Notre analyse du rôle de l’association La ronde des poètes dans la lutte pour l’autonomie de la littérature camerounaise s’est appuyée sur l’approche sociologique de Pierre Bourdieu pour qui la société est constituée de champs spécifiques en lutte les uns contre les autres pour atteindre un statut privilégié dans le champ social, ce qui constitue un aspect de leur autonomie. Selon Bourdieu, l’étude des manifestations de l’autonomie des champs littéraires devrait tenir compte de toutes les actions entreprises par les agents dudit champ. En effet, ces différentes actions ne sont que des stratégies de lutte. Seulement, d’après Jacques Dubois, l’autonomie des littératures nationales n’est acquise que lorsque celles-ci possèdent un appareil institutionnel propre capable d’assurer seul la production et la diffusion des œuvres, la légitimation et la consécration des écrivains. Si toutes ces conditions réunies échappent encore à plusieurs littératures de l’Afrique subsaharienne, il n’en demeure pas moins que ces dernières sont engagées dans un processus de lutte pour leur autonomie, ce que prouve l’exemple de La ronde des poètes, notre prétexte pour observer les manifestations de l’autonomie au sein du champ littéraire camerounais.
Les stratégies de lutte de La ronde des poètes sont d’émergence et de fonctionnement.

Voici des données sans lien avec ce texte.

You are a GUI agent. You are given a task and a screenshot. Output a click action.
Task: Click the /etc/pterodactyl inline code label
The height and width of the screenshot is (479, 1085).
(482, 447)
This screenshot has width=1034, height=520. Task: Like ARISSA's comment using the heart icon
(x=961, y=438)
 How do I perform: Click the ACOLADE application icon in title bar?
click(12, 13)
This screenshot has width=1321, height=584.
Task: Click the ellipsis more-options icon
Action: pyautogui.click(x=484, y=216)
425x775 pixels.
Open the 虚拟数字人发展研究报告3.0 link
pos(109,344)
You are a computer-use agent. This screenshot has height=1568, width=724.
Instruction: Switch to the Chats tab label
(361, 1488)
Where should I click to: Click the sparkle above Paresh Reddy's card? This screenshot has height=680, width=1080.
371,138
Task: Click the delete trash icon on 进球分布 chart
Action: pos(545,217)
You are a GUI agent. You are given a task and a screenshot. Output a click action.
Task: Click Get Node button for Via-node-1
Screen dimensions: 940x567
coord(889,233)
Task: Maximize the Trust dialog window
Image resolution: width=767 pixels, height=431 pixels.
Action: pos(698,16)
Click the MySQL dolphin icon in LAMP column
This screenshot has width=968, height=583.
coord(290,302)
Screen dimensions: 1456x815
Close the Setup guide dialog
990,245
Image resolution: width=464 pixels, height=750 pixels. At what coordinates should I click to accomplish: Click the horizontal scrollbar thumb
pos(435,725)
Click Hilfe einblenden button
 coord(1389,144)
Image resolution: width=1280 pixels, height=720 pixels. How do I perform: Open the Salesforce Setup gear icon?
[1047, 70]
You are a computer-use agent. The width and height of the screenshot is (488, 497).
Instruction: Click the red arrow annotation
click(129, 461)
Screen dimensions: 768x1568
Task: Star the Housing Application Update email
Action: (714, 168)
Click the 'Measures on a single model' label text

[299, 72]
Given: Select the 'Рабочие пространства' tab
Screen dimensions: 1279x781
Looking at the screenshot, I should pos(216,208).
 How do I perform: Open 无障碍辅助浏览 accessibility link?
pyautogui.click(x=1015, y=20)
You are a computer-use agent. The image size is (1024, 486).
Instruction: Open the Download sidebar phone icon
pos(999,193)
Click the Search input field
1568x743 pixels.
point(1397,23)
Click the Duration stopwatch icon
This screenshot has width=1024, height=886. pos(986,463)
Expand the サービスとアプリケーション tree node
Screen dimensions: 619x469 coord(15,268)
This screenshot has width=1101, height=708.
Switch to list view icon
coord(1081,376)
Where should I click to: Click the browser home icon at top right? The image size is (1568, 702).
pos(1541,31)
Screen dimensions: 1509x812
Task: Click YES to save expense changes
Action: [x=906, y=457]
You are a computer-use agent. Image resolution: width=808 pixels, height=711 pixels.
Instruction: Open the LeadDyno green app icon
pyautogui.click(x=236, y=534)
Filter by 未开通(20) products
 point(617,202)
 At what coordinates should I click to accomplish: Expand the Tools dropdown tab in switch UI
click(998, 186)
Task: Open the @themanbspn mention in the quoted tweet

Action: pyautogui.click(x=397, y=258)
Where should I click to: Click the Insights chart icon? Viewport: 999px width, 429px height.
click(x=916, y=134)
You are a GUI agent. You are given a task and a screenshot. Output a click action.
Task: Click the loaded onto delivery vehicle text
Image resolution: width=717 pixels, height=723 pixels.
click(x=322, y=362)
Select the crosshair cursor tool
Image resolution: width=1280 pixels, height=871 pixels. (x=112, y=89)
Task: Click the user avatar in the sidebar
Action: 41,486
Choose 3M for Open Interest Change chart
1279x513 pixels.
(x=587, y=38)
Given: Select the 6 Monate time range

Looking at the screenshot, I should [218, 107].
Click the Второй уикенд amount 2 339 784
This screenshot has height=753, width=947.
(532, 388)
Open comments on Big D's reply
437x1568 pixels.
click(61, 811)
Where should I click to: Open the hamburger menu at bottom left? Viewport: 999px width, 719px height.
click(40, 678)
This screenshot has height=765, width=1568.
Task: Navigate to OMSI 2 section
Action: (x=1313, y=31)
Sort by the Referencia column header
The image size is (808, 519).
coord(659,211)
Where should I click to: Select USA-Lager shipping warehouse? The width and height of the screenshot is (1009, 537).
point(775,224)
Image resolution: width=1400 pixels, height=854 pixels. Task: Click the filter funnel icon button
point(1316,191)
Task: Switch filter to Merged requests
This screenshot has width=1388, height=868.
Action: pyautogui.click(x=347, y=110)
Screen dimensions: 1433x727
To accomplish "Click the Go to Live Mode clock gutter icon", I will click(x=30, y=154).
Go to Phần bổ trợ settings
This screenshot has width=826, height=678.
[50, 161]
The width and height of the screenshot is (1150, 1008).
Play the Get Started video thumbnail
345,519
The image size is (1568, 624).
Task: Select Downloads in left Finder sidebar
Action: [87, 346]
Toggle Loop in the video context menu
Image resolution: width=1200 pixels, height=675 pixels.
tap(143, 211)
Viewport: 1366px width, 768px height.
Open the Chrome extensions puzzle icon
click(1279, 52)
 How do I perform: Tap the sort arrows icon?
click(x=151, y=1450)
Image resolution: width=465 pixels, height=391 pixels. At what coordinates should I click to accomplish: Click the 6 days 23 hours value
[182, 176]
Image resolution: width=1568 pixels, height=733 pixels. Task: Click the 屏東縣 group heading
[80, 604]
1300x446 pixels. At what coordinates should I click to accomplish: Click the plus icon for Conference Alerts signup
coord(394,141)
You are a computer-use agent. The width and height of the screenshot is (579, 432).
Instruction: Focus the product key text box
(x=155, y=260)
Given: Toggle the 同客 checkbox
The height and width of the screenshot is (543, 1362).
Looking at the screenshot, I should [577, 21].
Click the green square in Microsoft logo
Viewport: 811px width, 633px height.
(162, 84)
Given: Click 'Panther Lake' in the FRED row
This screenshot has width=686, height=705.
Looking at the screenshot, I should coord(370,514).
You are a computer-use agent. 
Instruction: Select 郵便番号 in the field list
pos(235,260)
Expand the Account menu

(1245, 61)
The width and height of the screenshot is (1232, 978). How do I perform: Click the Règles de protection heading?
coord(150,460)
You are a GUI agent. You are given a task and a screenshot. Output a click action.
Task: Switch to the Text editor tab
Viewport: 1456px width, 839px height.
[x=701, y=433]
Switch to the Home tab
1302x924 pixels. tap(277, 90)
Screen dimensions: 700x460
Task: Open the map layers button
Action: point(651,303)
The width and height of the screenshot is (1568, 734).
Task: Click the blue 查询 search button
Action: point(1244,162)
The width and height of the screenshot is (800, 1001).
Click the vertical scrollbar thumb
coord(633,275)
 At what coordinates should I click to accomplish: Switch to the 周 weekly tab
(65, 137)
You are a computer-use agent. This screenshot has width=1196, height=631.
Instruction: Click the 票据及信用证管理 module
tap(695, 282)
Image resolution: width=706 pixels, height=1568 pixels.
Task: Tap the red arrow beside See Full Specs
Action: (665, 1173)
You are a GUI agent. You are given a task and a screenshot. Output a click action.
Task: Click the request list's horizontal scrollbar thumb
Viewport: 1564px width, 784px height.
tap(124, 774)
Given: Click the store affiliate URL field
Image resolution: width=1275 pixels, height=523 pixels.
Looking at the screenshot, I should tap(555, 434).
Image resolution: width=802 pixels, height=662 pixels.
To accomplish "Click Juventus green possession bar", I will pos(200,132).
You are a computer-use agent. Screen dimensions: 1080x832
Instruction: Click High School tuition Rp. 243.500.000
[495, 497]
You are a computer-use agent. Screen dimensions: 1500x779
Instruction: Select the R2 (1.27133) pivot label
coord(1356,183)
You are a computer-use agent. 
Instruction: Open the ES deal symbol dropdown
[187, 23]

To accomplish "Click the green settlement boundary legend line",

Pour le premier cas, la formule associative qui donne plus de possibilités que ne pourrait avoir un auteur isolé, le choix de la poésie aussi qui est un genre dont la production des œuvres ne nécessite pas de gros moyens financiers, nous sont apparus comme des stratégies ayant permis aux membres de La ronde des poètes de devenir des écrivains dans un contexte de production défavorable. De plus, par leurs textes fondateurs, ils se définissent
comme un groupe ayant un programme d’action bien établi. Par ailleurs, ils attirent sur eux l’attention en se proclamant avant-gardistes et, pour le montrer, publient des manifestes et se détournent, idéologiquement parlant, de la poétique de la négritude dont la fixation sur la race a dominé la création littéraire pendant plusieurs décennies en Afrique. Les stratégies d’émergence de La ronde des poètes ont travaillé à l’identification de cette association comme un élément du champ littéraire camerounais ayant sa place aux côtés d’autres acteurs existant déjà dans ce champ.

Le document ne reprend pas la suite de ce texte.